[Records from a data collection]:
****

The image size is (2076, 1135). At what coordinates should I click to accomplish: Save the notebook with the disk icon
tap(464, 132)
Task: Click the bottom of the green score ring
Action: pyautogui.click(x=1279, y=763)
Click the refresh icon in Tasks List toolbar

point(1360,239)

****

The response should consist of all the entries, transcribed exactly.

[Task answer]:
The image size is (2076, 1135). At what coordinates should I click to accomplish: Save the notebook with the disk icon
tap(464, 132)
Task: Click the bottom of the green score ring
Action: pyautogui.click(x=1279, y=763)
Click the refresh icon in Tasks List toolbar

point(1360,239)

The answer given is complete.